My second patient was pretty interesting...an older (60s) man who was developmentally delayed and nonverbal, nonambulatory, obviously full time care when he wasn't in the hospital. He was having another GI procedure (one slated to take a little longer than the first one). He had no teeth--for the anesthetist, this is good because you can't chip any teeth with the metal laryngoscope blade, but bad because it is a little harder to breathe for the patient using a mask and bag, because you can't get a very good seal on the face. He looked like we might not be able to move his head very much, which makes intubation much harder. So we had some helpful tools available "just in case", but as it turned out I didn't need them, because his neck and head were much more mobile than it appeared at first. His airway anatomy was fairly unusual, but obvious enough that I could intubate him pretty easily. Woo hoo, my third intubation! Someday it won't be as nerve-wracking as it is right now, but I can't forsee that being anytime soon. Still, that is why we have these airway days for weeks before we are expected to do everything else.

We don't only perform endotracheal intubation on the airway management days. Some cases use a laryngeal mask airway, which is a slightly less invasive and simpler device (there are pros and cons for using them and it's decided which to use based on what the requirements of the patient and the procedure are). Other cases we don't "secure" the airway at all, but just mask (bag) the patient for the whole case. Nowadays that is just for very short cases, like ECTs (electroconvulsive therapy), but they used to mask patients for hours during surgery. Now there are so many ways to do anesthesia, and so much to do while the case goes on, they rarely mask for that long anymore. It's hard on your hands. Naturally, some cases are done with spinal blocks or epidurals, or even just deep sedation and local anesthetic, or peripheral nerve blocks and sedation, for certain cases, but at this point they want us focusing on managing airways, so we are doing general anesthesia cases where we have to do something with the patient's airway.

These airway days are nerve-wracking, but fun. It's so nice to actually work with patients and do what it is we came to school to learn.
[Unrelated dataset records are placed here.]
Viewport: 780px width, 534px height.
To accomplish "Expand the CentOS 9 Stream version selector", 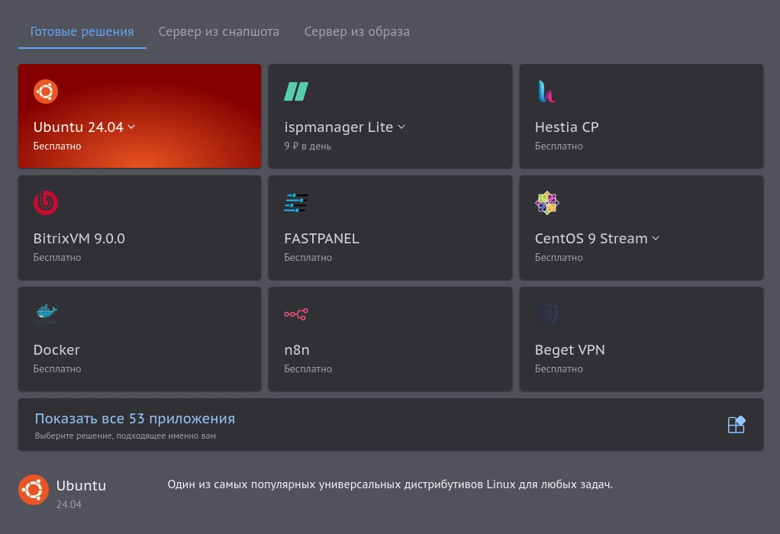I will 656,239.
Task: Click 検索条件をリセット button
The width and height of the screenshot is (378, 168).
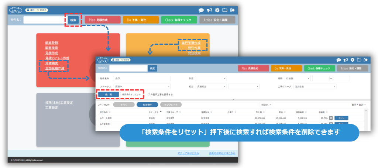Action: coord(131,95)
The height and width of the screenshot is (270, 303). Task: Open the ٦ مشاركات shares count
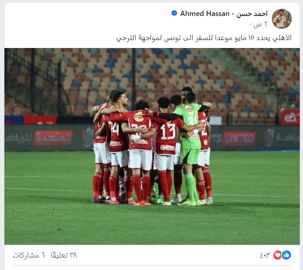29,255
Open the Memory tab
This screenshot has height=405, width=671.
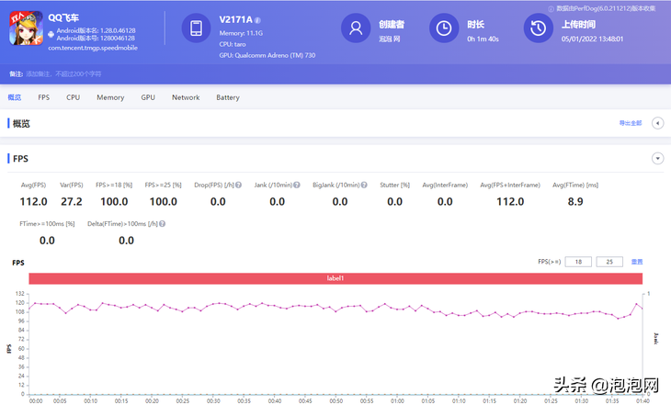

It's hard in a lot of ways to be a student again and a complete beginner when we are all used to being experts in our previous environment, critical care nursing. But when you learn how to stow away your ego for a while and learn from all the people who are experienced and knowledgable and willing to teach, it's a great experience. Of course, we know all of the things that can go wrong when trying to manage an airway, even one that no one expects might be difficult (when they turn out to be difficult, that can be the hardest, because you aren't as prepared mentally), and knowing those things makes us all scared witless at this point. But we always have a CRNA on one elbow and an MD anesthesiologist on the other one, making sure the patient is safe and we are doing the right things. If something goes seriously wrong, we bail and let the experts handle the situation. They will let us learn how to get out of a bad situation as long as the patient isn't in danger, but if things get out of hand they are right there to make sure things are done right. It's a good learning environment.

I still have so much to learn in my other classes before we start clinicals this summer, though, so I've gotta get my mojo back.